● ASSIGNMENT
Every line from the one containing "1013x538 pixels. Task: Click" to the end of the records below should be returned exactly; pictures are to be dropped.

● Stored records
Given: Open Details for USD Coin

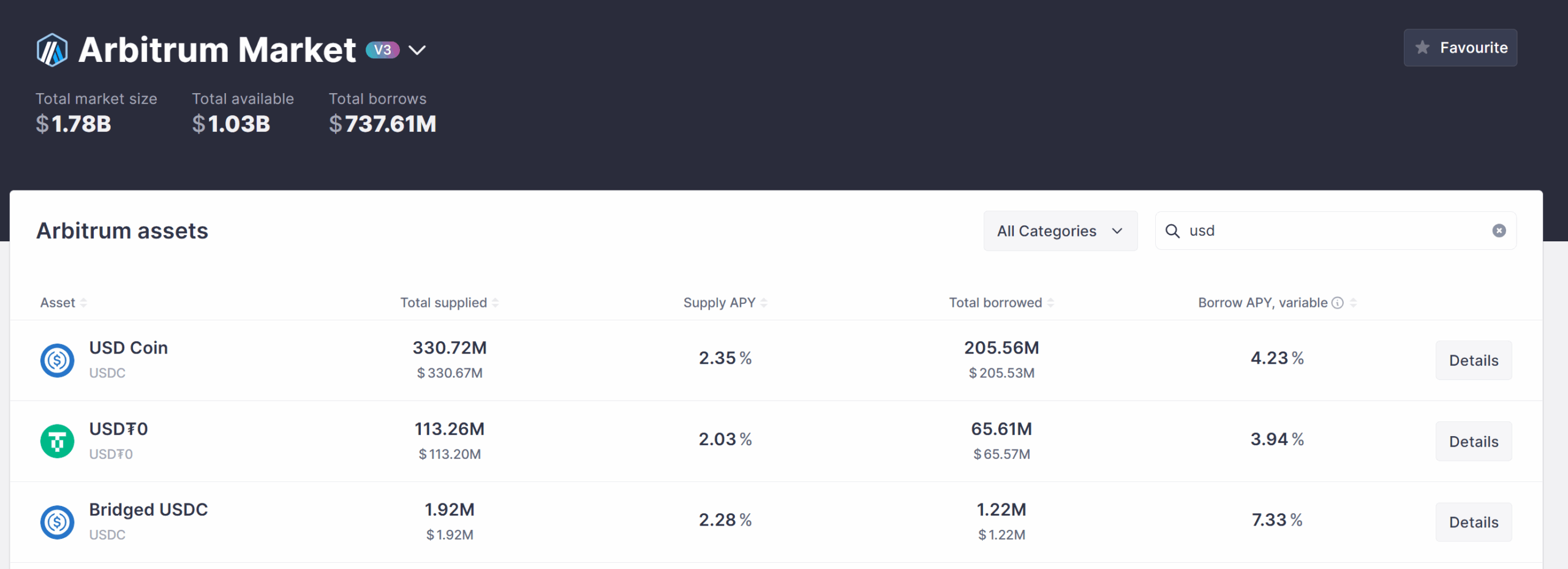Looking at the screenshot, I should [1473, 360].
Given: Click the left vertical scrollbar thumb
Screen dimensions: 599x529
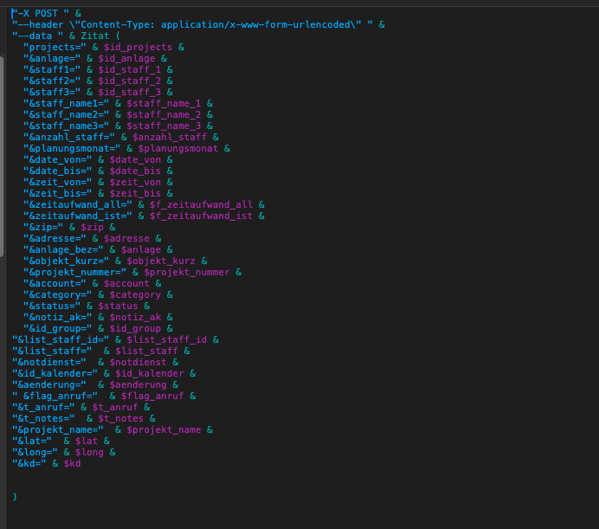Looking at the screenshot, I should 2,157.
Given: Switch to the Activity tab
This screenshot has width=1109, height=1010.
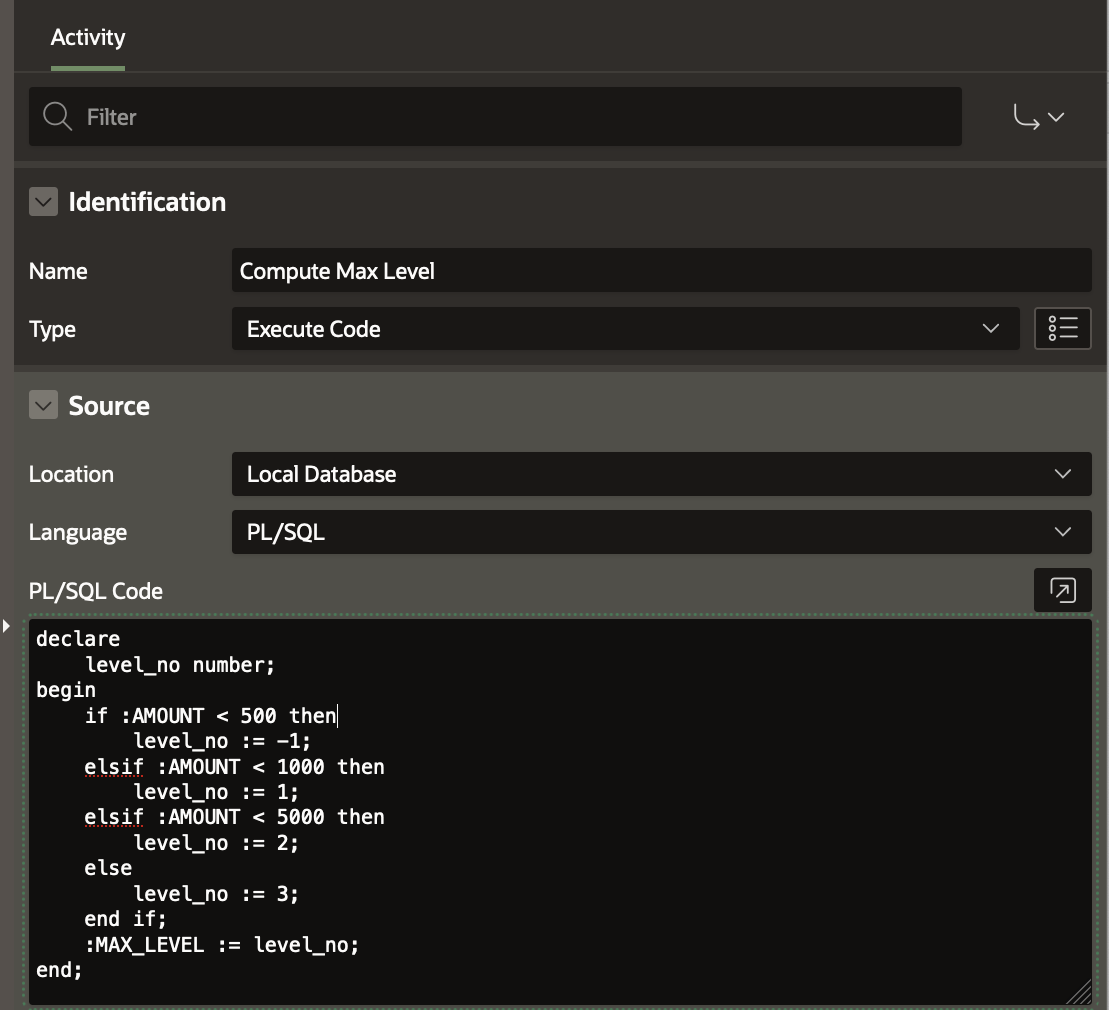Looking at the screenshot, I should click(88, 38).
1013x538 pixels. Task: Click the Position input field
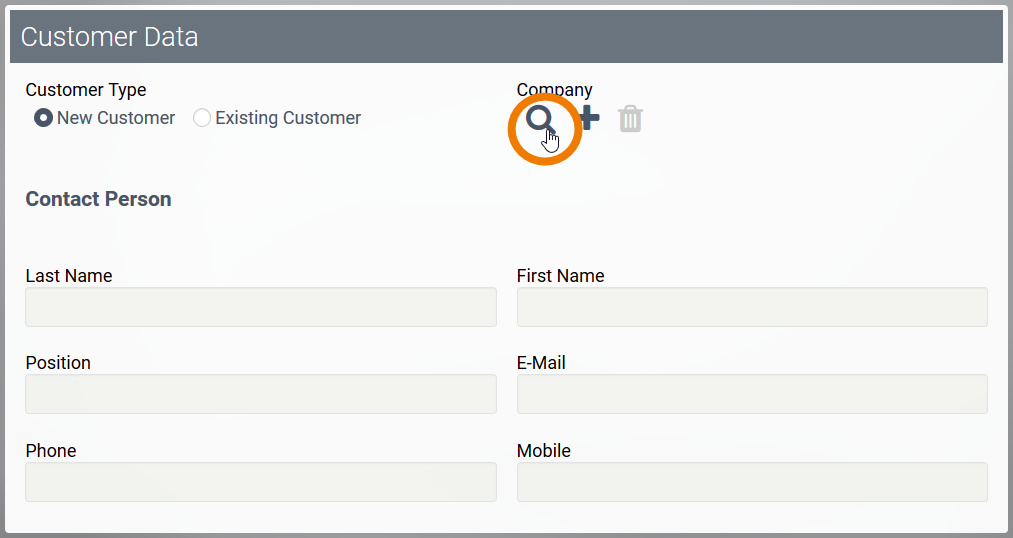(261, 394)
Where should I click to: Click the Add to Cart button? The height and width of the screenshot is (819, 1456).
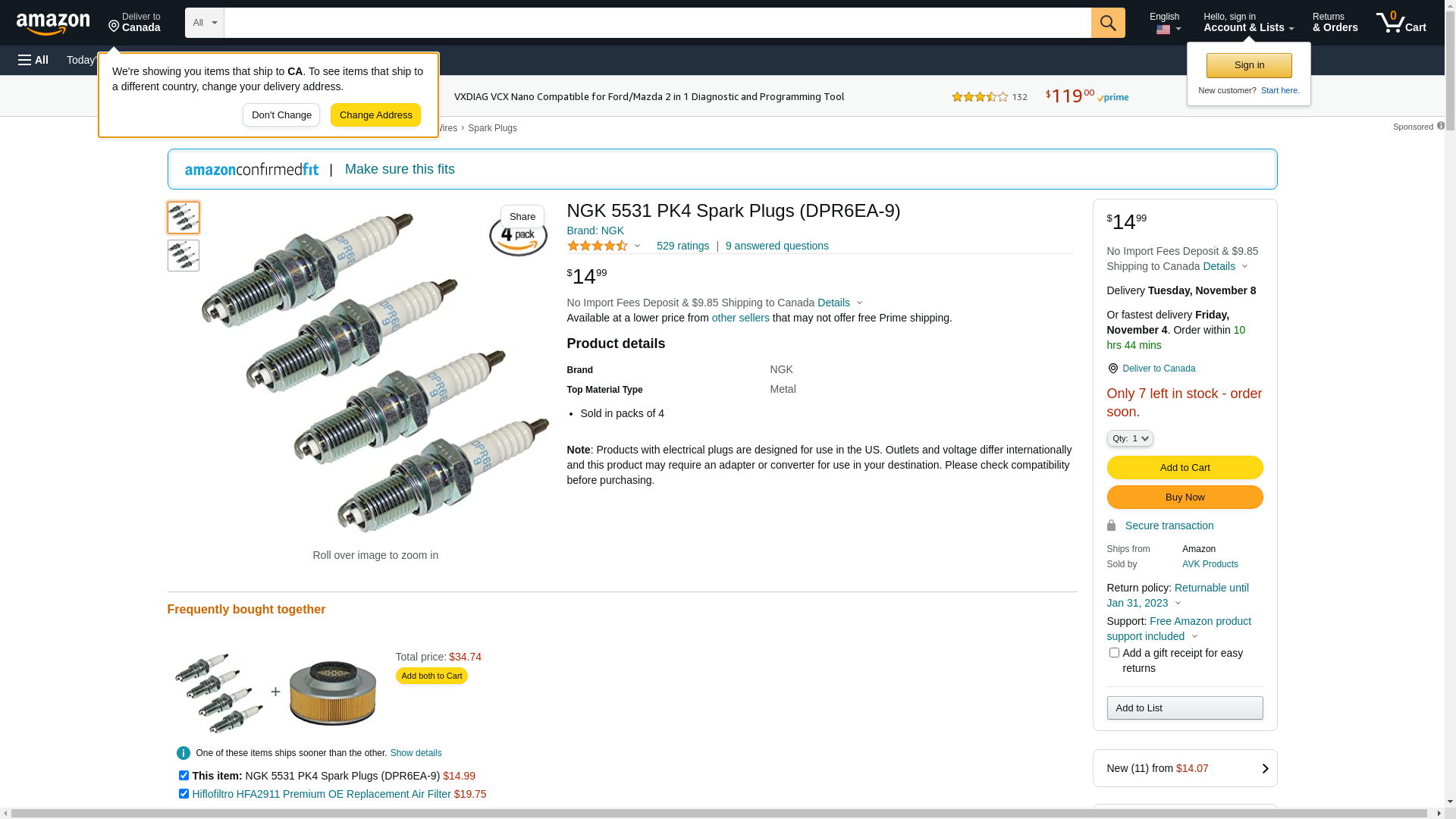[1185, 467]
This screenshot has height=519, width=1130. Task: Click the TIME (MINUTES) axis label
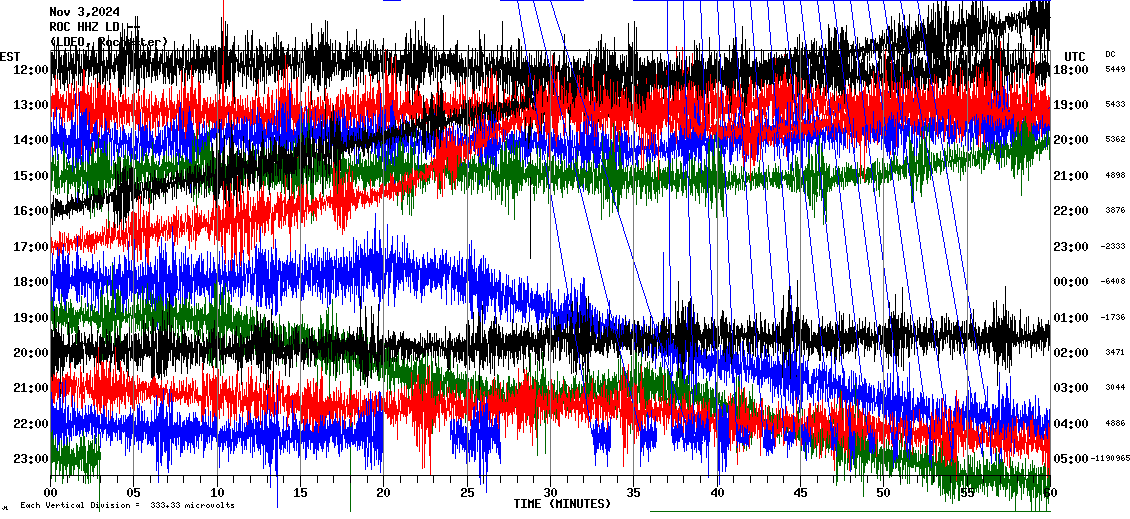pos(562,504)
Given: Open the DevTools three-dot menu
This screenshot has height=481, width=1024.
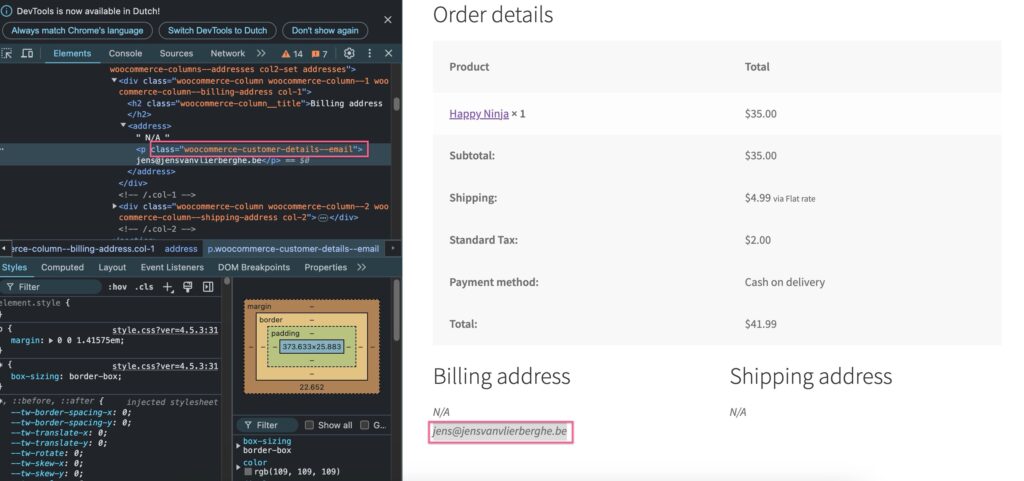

● ANSWER FOR THIS EXERCISE
1013x538 pixels. Task: Click the Position input field
(261, 394)
Where should I click to: Click the Add to Cart button? The height and width of the screenshot is (819, 1456).
[1185, 467]
This screenshot has height=519, width=1130. Task: Click the TIME (MINUTES) axis label
pos(562,504)
Given: Open the DevTools three-dot menu
This screenshot has height=481, width=1024.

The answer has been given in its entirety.